MORE FIRSTS ... Gas came into use in Our Town in 1889, the same year that electric lights and power arrived. Street railway service to Brockton was inaugurated in 1895; to Canton, Blue Hill and Boston in 1899; and the interurban route to Randolph was opened at the same time. In 1892, the town purchased the water works which had been operated by a group of private citizens. The first post office was established in 1822 near Swan's Tavern, a brisk hike, indeed, from its present site. 

ONLY TWO CHIEFS served the Police Department during the first fifty years of its establishment, Richard Vanston and Peter McGarvey. When this century began, tne force consisted of two regulars, Chief Vanston and James Pye, who was also keeper of the lockup and Chief of the Fire Department. (Chief Vanston had preceded Mr Pye as chief of the Fire Department, serving eleven years.) Footnote: By the police force had increased to nine regulars.

IN 1911, Our Town's police department numbered a chief and one officer on the permanent force and eight special police. Our firefighting force was one chief, four permanent men at three stations (Central, West and North) and numerous volunteers. In that year, Stoughton boasted three post offices and four railroad depots. We have not yet determined the locations of the post offices, but we can locate the depots for you: Stoughton Central at Wyman Street, South Stoughton on Park Street, West Stoughton at Central Street, North Stoughton at Page St.

IN 1972, Frank Reynolds wrote, "On September 29 Bertha and I signed papers to place our remaining property (half of the original farm of our childhood) under the Conservation Commission restrictions as the rest already had been. We continue to live here. May the park reservation [Capen-Reynolds Reservation] we leave be wisely maintained and enjoyed forever."

THE FIRST manufactory in Our Town was a straw hat shop at the West Shares in 1812. Do you know where the West Shares were located? The answer may be found in Our Society's history of Stoughton, "Beyond the Blew Hills."

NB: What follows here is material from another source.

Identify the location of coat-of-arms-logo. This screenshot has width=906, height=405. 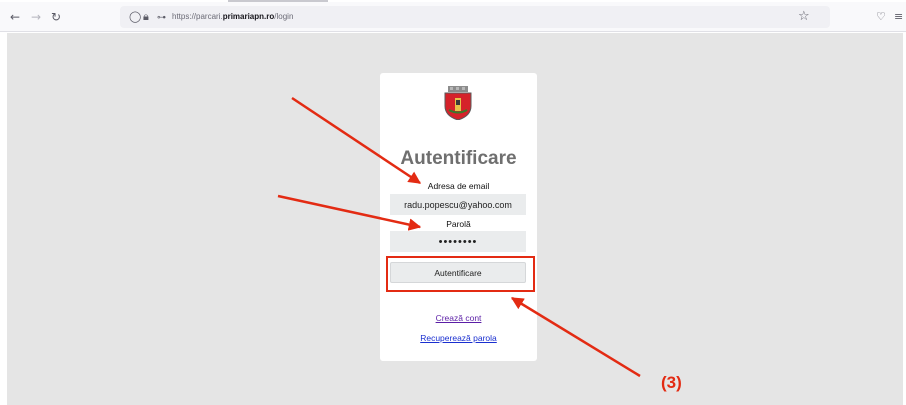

LUCIUS CLAPP taught at the Dry Pond (Smith) School and practiced surveying while cultivating flowers and fruits on the family farm. At the age of twenty-three he was elected to the school committee.

CANNON WERE cast in Stoughton for the Revolutionary War by Paul Revere and Richard Gridley. The ore came from Lake Massapoag in Sharon and Fowl Meadow in Canton.

FIVE YEARS after the end of World War II Stoughton still had air raid signals, sounded periodically. The whistle meant BLACK OUT; but there was no ALL CLEAR signal. If you could hear the warning, it meant NO LIGHTS. Chairman of the Commission of Public Safety was Edvard Sheehan; Chief Air Raid Warden was Manson Glover.

IN 1865, Stoughton High School first assembled with twenty-four students. The course of study included beyond the more customary subjects geometry, trigonometry, navigation, surveying, moral and intellectual philosophy. Three years later the school graduated only three students. One of these was the first clerk of the Stoughton Historical Society, Amelia Clifton.

IN OLD Town Reports we read of so-and-so being appointed (sometimes elected) to the post of fence viewer and we wonder just what he did. In several New England communities the fence viewer still exists. His job? To settle disputes that often arose when people used to erect their own fences and walls (stone fences, of course) In such cases he was a respected surveyor and judge. He carried with him a "perch pole," or rod, sixteen and one-half feet long, as a measure.

FARMERS used to stick their outgoing letters in a crack in a gate post where the passing mailman could pick it up without walking all the way up to the house. It is this post at the front gate that led to the use of the sane word in postman, post office and posting the mail.